### WHAT IS REQUIRED
Pictures aside, return all of the records exactly as they stand.

━━━━━ DATA EXTRACT

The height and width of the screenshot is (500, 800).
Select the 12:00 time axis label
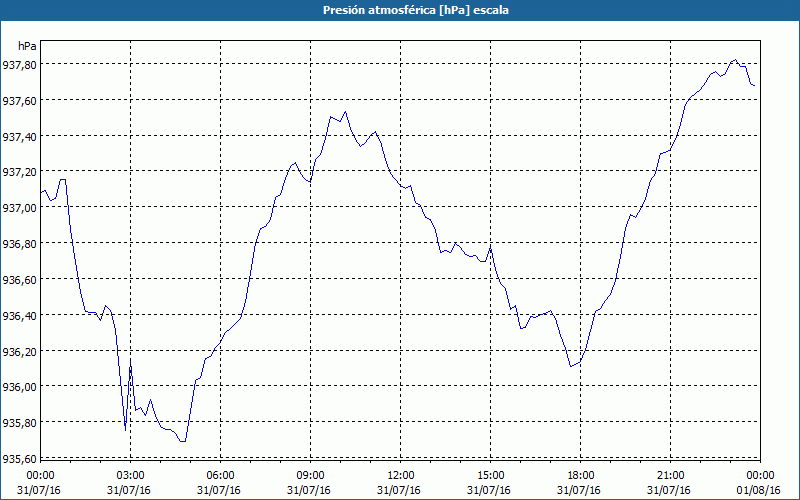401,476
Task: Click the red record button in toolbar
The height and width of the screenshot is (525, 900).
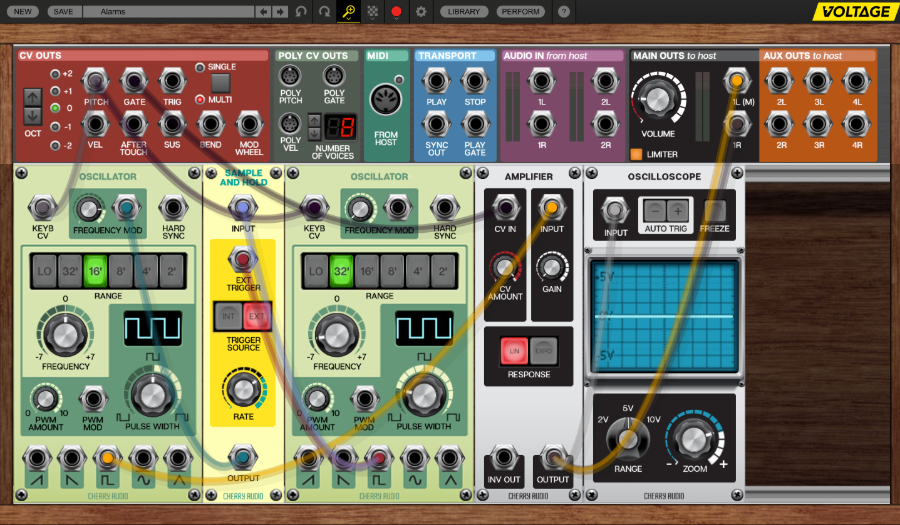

━━━━━━━━━━

### RESPONSE TO THE TASK
The height and width of the screenshot is (500, 800).
Select the 12:00 time axis label
401,476
Task: Click the red record button in toolbar
The height and width of the screenshot is (525, 900).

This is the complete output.